Over the last few decades, New York University psychologist John Bargh has conducted priming experiments on unsuspecting undergraduates. One of the experiments involved a scrambled-sentence test. The first test was sprinkled with rude words like disturb, bother, and intrude. The second test was sprinkled with polite words like respect, considerate, and yield. In both cases, the subjects thought they were taking tests measuring intelligence. None of the subjects picked up on the word trend consciously, but it primed them subconsciously.
After taking the five-minute test, students were asked to walk down the hall and talk to the person running the experiment about their next assignment. An actor was strategically engaged in conversation with the experimenter when the students would arrive. The goal was to see how long it would take students to interrupt.

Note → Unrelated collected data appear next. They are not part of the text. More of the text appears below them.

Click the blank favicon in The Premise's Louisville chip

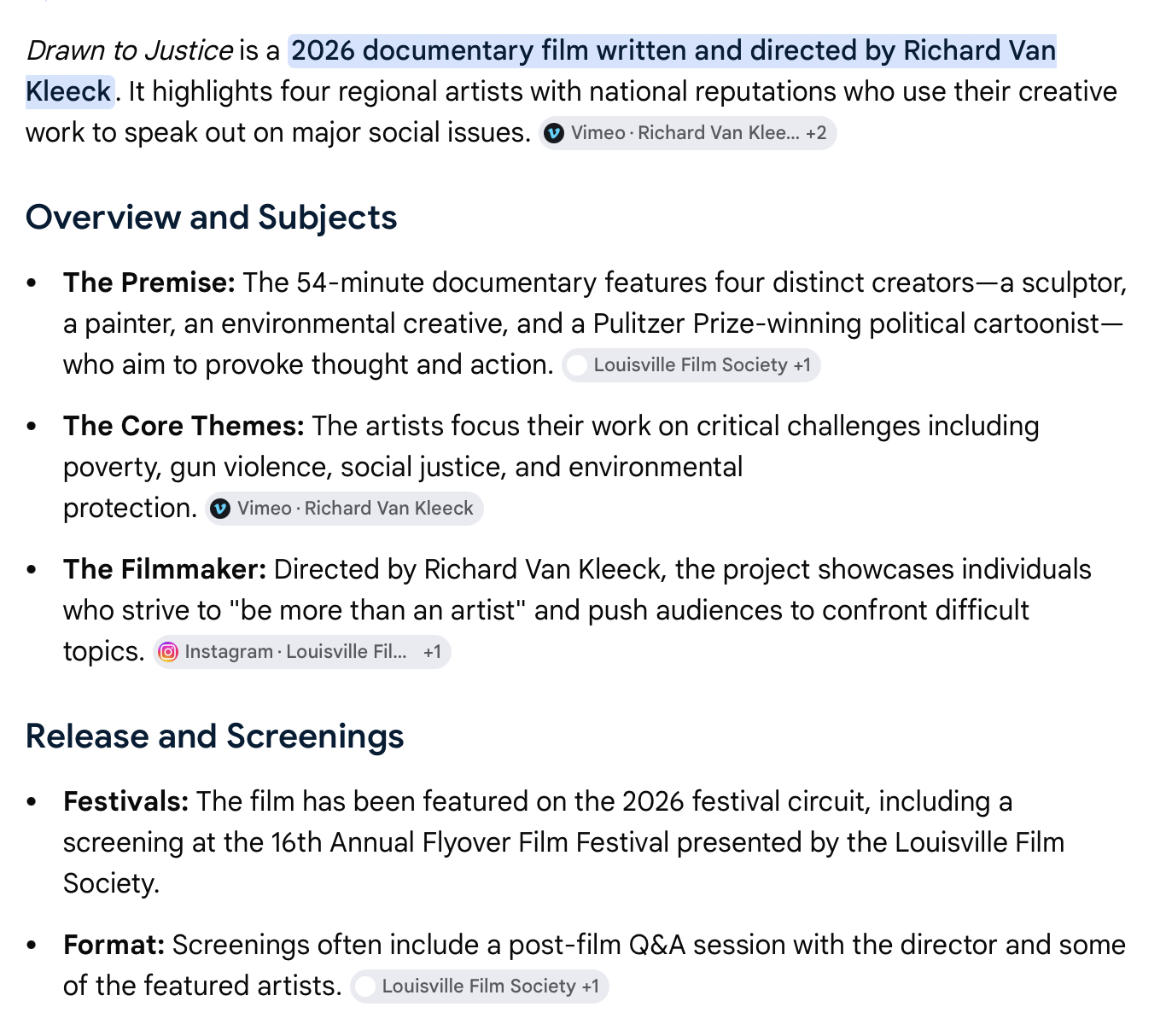click(577, 365)
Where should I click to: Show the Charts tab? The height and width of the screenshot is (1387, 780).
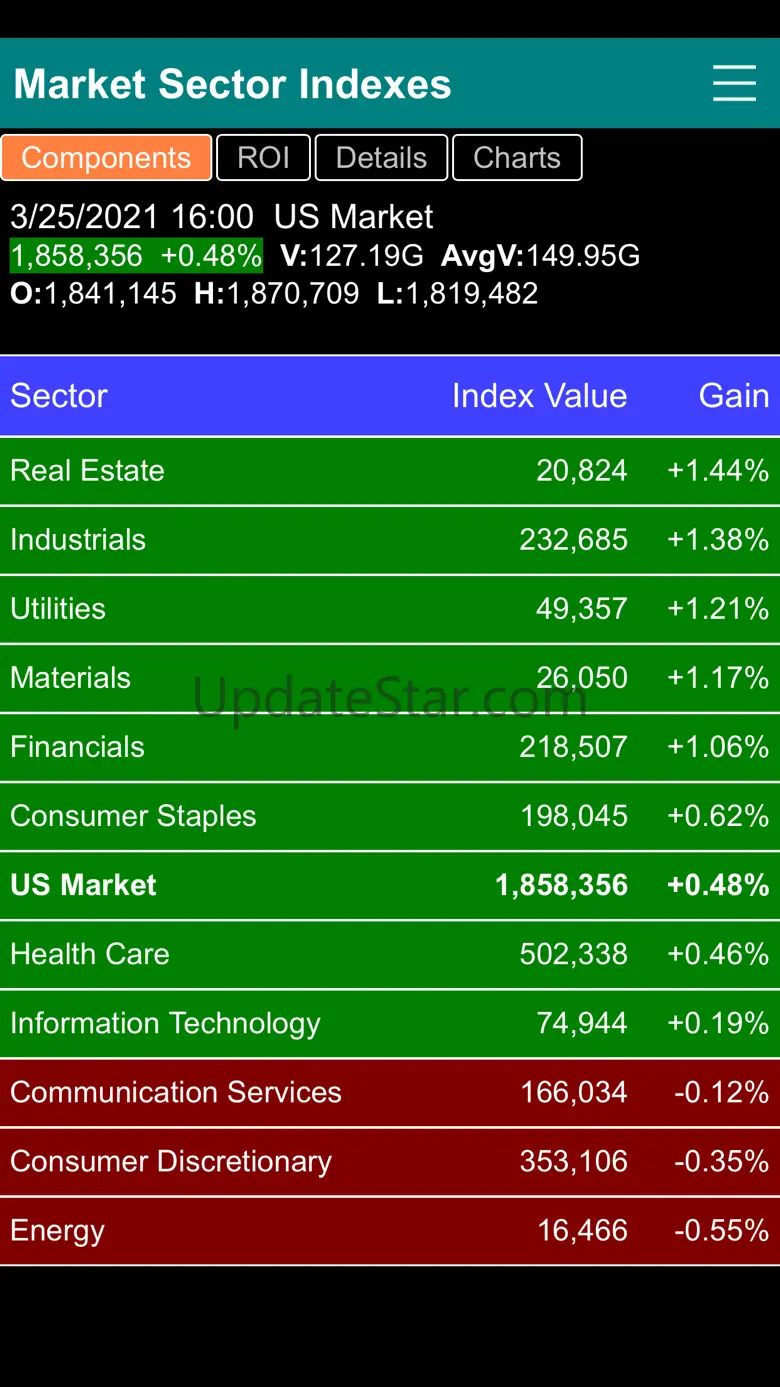coord(517,158)
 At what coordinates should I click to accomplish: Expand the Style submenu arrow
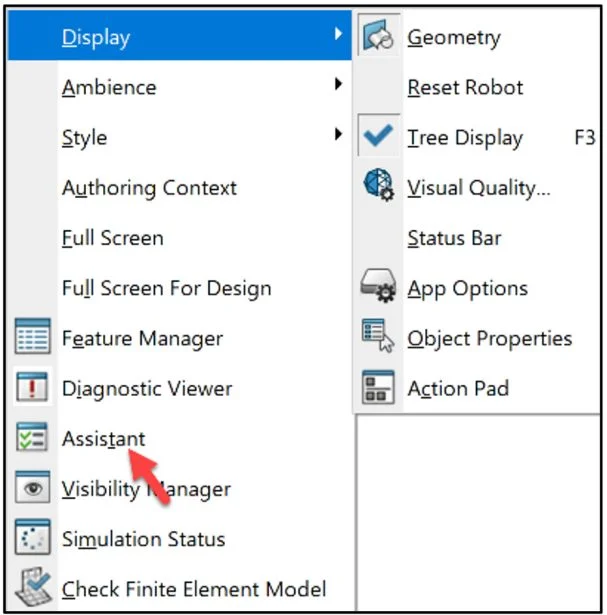[x=340, y=137]
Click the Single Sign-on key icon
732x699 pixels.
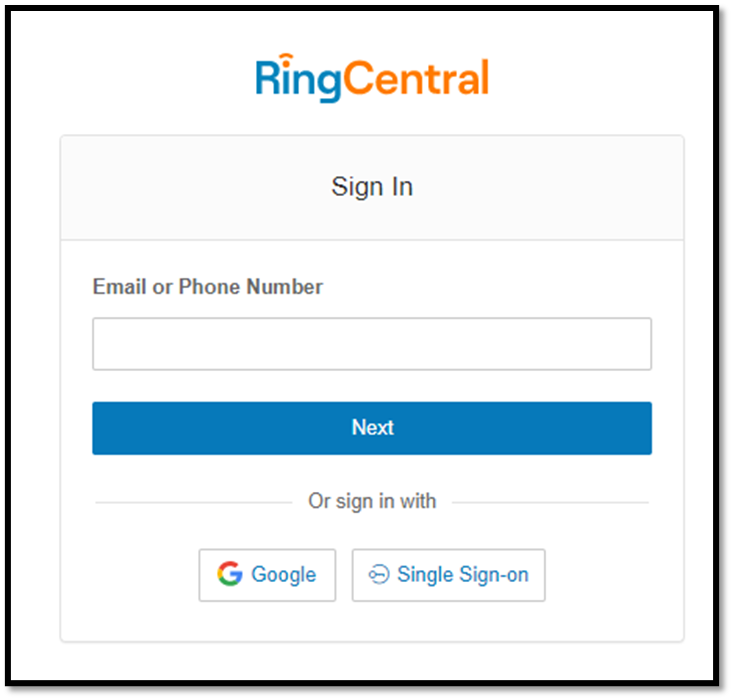click(x=379, y=574)
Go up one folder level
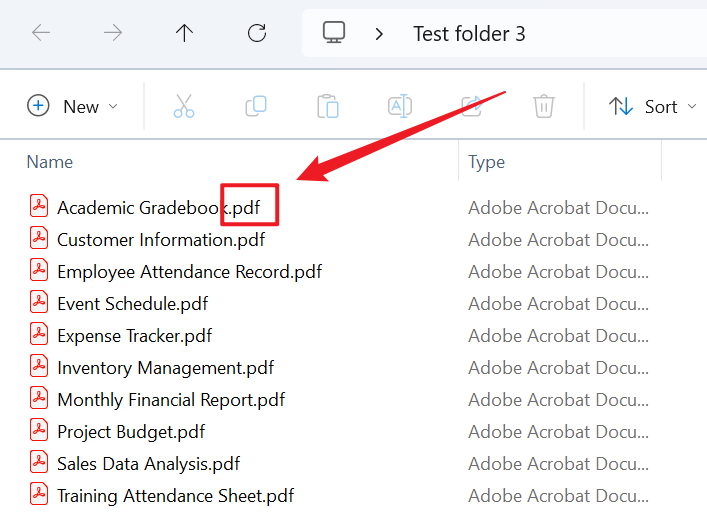The image size is (707, 531). [184, 33]
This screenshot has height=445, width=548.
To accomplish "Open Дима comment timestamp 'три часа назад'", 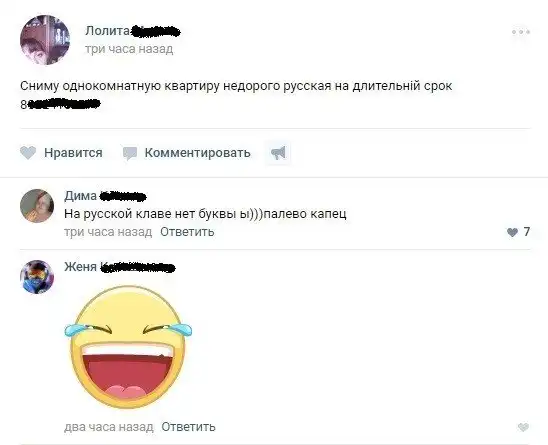I will click(x=108, y=232).
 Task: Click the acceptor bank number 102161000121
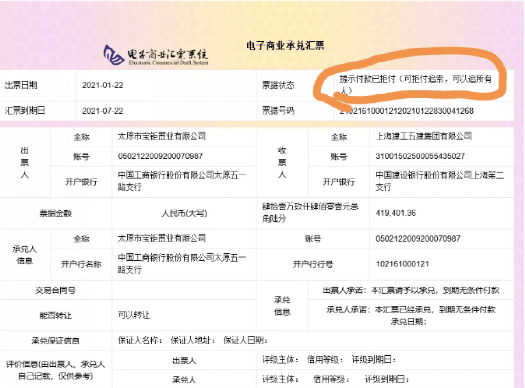pos(402,264)
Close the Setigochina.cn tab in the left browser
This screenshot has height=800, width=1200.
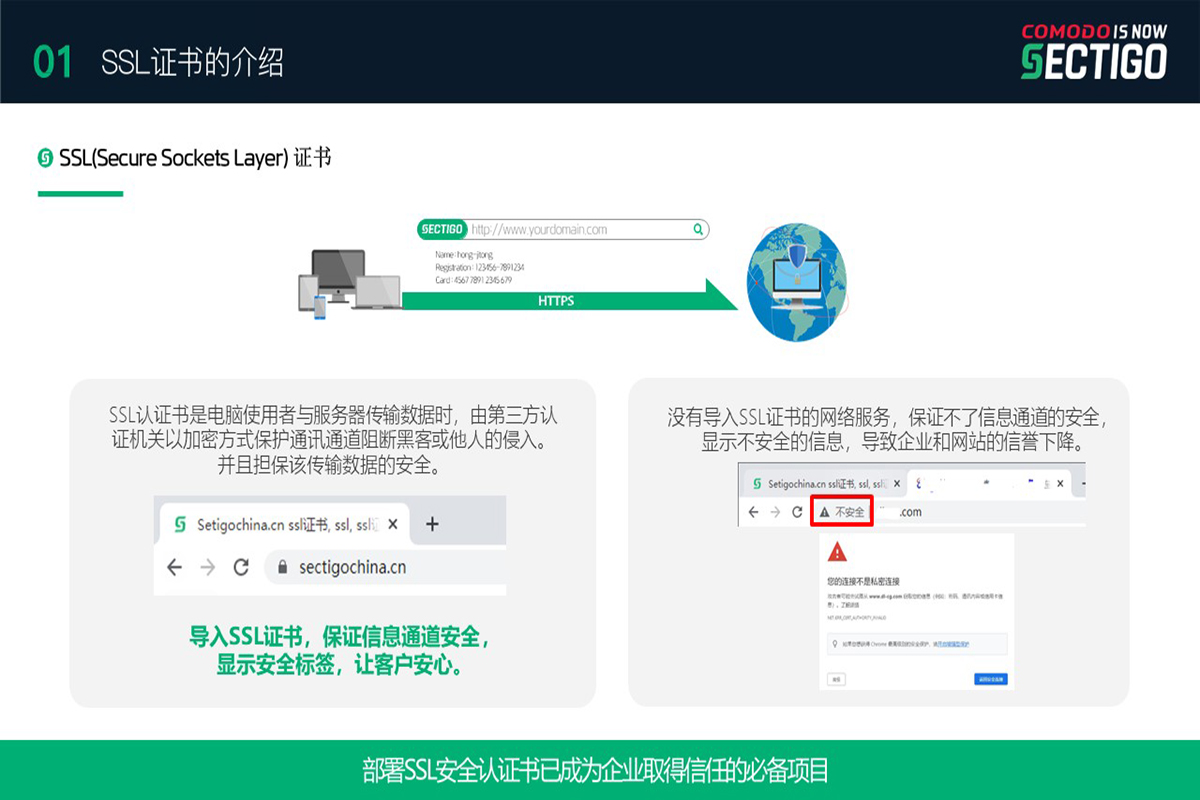393,524
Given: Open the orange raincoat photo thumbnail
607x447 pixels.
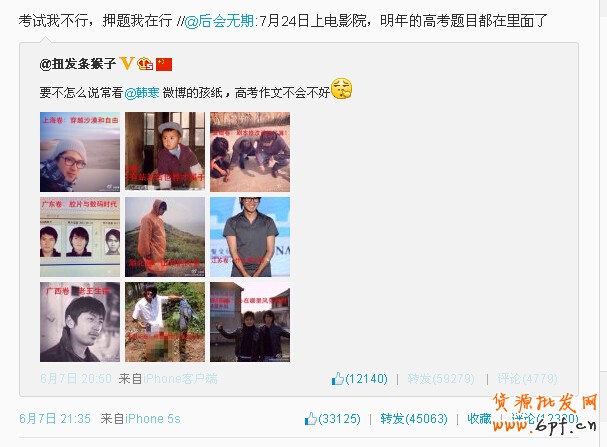Looking at the screenshot, I should (165, 237).
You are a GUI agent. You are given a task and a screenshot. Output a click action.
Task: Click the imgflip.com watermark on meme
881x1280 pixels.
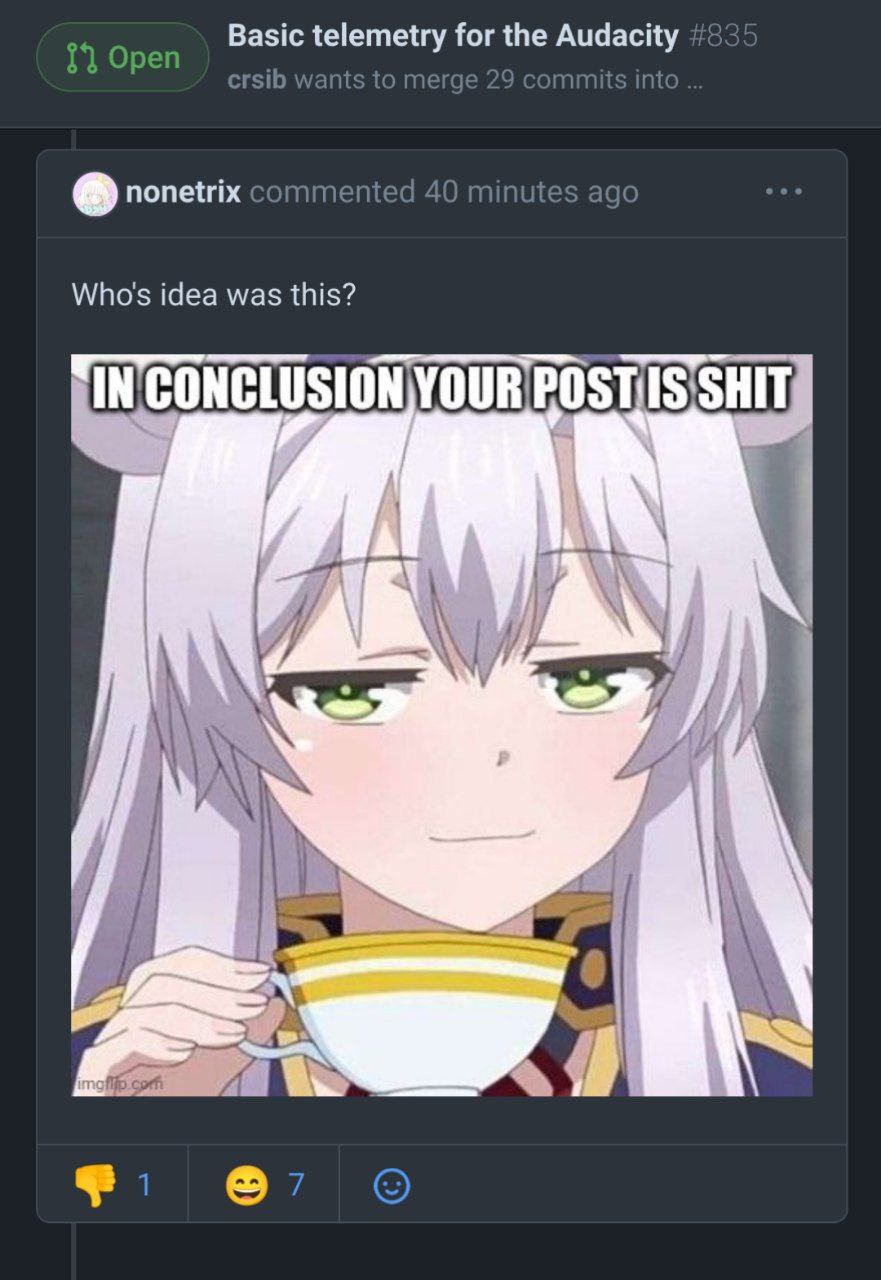[x=119, y=1083]
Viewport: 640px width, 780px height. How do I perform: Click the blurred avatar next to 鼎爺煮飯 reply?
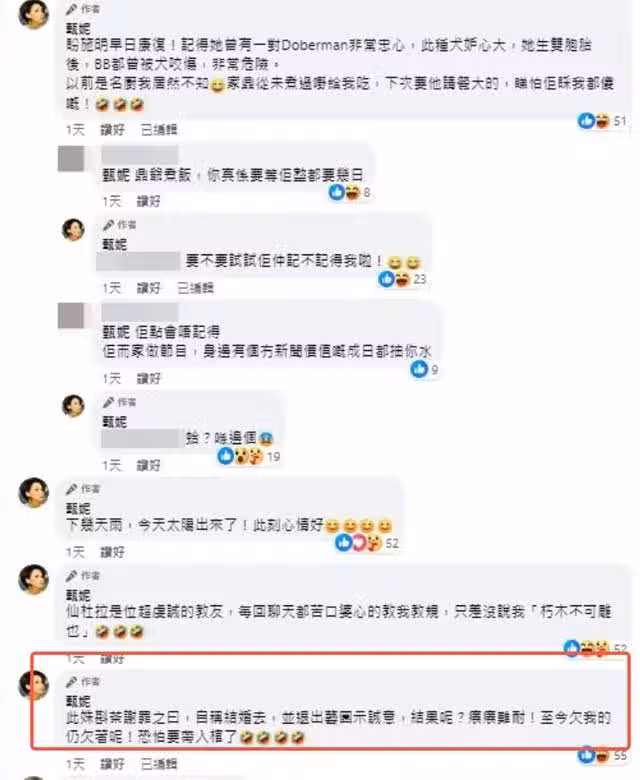pyautogui.click(x=71, y=159)
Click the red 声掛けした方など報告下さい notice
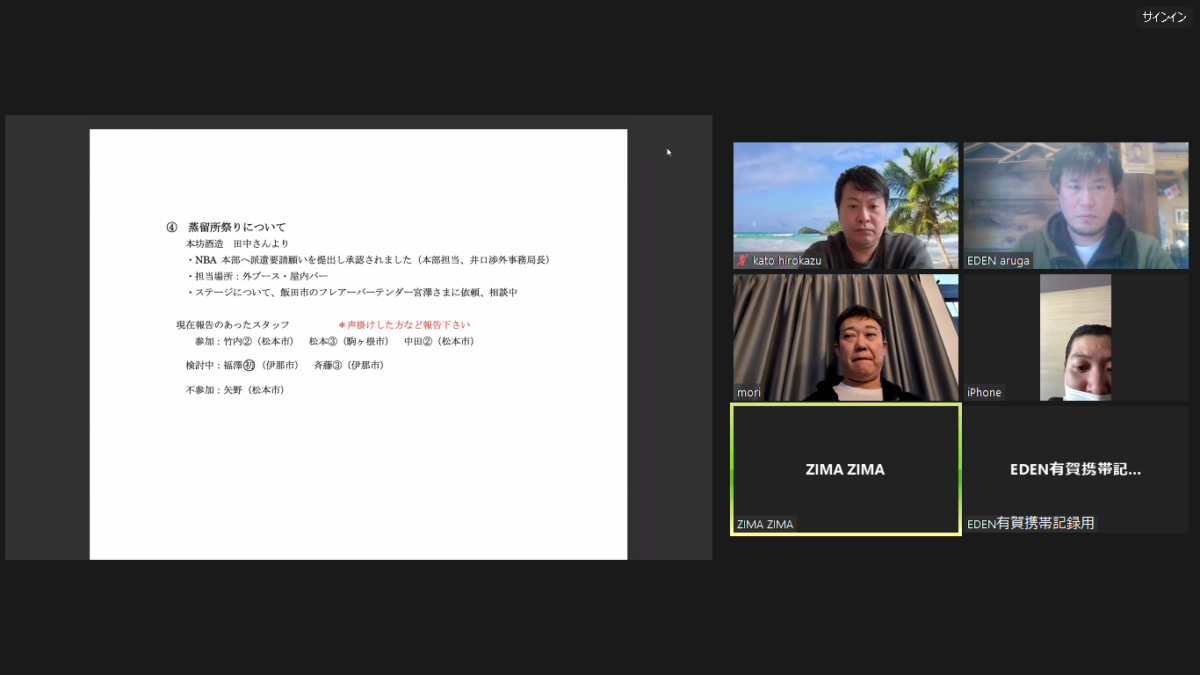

Bargh wanted to know if the subjects who were primed with polite words would take longer to interrupt the conversation than those primed with rude words. He suspected that the subconscious priming would have a slight effect, but the effect was profound in quantitative terms. The group primed with rude words interrupted, on average, after five minutes, but 82 percent of those primed with polite words never interrupted at all. Who knows how long they would have patiently and politely waited if the researchers hadn’t given the test a ten-minute time limit.
Zondervan, (2011). The Circle Maker: Praying Circles Around Your Biggest Dreams and Greatest Fears (Kindle Locations 2266-2277). Zondervan. Kindle Edition.
Here's what got me: what we take in, what we focus on, what we start our day with can have a profound impact on how we relate to others and the world around us.
What kind of primer did you use to start your day today?